→ AVAILABLE RECORDS
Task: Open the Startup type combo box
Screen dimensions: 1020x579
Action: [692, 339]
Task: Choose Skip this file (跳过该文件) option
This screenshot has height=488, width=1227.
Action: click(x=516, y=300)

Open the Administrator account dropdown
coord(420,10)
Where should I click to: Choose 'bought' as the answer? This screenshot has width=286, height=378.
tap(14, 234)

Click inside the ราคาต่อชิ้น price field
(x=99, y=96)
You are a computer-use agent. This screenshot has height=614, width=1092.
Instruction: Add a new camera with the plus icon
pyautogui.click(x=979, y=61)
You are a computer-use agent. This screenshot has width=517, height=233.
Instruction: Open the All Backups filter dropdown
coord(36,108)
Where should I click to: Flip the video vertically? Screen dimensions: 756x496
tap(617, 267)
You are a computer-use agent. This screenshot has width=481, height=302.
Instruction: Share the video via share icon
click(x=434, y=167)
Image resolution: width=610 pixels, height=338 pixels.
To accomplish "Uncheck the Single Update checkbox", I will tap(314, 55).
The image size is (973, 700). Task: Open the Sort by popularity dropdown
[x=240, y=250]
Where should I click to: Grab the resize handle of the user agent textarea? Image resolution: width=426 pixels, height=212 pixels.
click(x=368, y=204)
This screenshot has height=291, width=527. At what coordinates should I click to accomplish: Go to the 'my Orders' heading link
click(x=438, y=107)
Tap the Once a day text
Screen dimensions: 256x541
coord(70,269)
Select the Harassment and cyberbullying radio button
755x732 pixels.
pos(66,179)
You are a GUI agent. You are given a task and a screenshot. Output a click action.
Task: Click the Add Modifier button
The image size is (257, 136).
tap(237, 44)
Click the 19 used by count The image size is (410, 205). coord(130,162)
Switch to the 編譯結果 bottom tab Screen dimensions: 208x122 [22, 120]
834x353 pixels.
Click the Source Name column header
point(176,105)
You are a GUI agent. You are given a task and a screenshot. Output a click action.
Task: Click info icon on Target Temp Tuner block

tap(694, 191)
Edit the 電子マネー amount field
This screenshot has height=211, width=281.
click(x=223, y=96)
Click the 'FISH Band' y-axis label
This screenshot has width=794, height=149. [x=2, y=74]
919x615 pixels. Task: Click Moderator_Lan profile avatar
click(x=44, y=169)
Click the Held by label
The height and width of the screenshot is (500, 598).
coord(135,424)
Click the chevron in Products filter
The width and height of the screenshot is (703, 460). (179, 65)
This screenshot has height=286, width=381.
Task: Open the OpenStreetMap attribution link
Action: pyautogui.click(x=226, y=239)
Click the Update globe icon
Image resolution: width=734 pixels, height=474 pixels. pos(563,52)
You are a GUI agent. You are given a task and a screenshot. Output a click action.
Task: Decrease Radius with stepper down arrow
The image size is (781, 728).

→ WHAT YOU ARE ASKED TO DO
Rewrite all of the records, swapping every "dropdown" for "drop-down menu" and leaving everything else as it is.

→ THE RESPONSE
Task: Open the Startup type combo box
Screen dimensions: 1020x579
Action: [692, 339]
Task: Choose Skip this file (跳过该文件) option
This screenshot has height=488, width=1227.
Action: click(x=516, y=300)

Open the Administrator account drop-down menu
coord(420,10)
Where should I click to: Choose 'bought' as the answer? This screenshot has width=286, height=378.
tap(14, 234)

Click inside the ราคาต่อชิ้น price field
(x=99, y=96)
You are a computer-use agent. This screenshot has height=614, width=1092.
Instruction: Add a new camera with the plus icon
pyautogui.click(x=979, y=61)
You are a computer-use agent. This screenshot has width=517, height=233.
Instruction: Open the All Backups filter drop-down menu
coord(36,108)
Where should I click to: Flip the video vertically? Screen dimensions: 756x496
tap(617, 267)
You are a computer-use agent. This screenshot has width=481, height=302.
Instruction: Share the video via share icon
click(x=434, y=167)
Image resolution: width=610 pixels, height=338 pixels.
To accomplish "Uncheck the Single Update checkbox", I will tap(314, 55).
The image size is (973, 700). Task: Open the Sort by popularity drop-down menu
[x=240, y=250]
Where should I click to: Grab the resize handle of the user agent textarea? Image resolution: width=426 pixels, height=212 pixels.
click(x=368, y=204)
This screenshot has height=291, width=527. At what coordinates should I click to accomplish: Go to the 'my Orders' heading link
click(x=438, y=107)
Tap the Once a day text
Screen dimensions: 256x541
coord(70,269)
Select the Harassment and cyberbullying radio button
755x732 pixels.
pos(66,179)
You are a GUI agent. You are given a task and a screenshot. Output a click action.
Task: Click the Add Modifier button
The image size is (257, 136).
tap(237, 44)
Click the 19 used by count The image size is (410, 205). coord(130,162)
Switch to the 編譯結果 bottom tab Screen dimensions: 208x122 [22, 120]
834x353 pixels.
Click the Source Name column header
point(176,105)
You are a GUI agent. You are given a task and a screenshot. Output a click action.
Task: Click info icon on Target Temp Tuner block

tap(694, 191)
Edit the 電子マネー amount field
This screenshot has height=211, width=281.
click(x=223, y=96)
Click the 'FISH Band' y-axis label
This screenshot has width=794, height=149. [x=2, y=74]
919x615 pixels. Task: Click Moderator_Lan profile avatar
click(x=44, y=169)
Click the Held by label
The height and width of the screenshot is (500, 598).
coord(135,424)
Click the chevron in Products filter
The width and height of the screenshot is (703, 460). (179, 65)
This screenshot has height=286, width=381.
Task: Open the OpenStreetMap attribution link
Action: pyautogui.click(x=226, y=239)
Click the Update globe icon
Image resolution: width=734 pixels, height=474 pixels. pos(563,52)
You are a GUI agent. You are given a task and a screenshot. Output a click action.
Task: Decrease Radius with stepper down arrow
The image size is (781, 728).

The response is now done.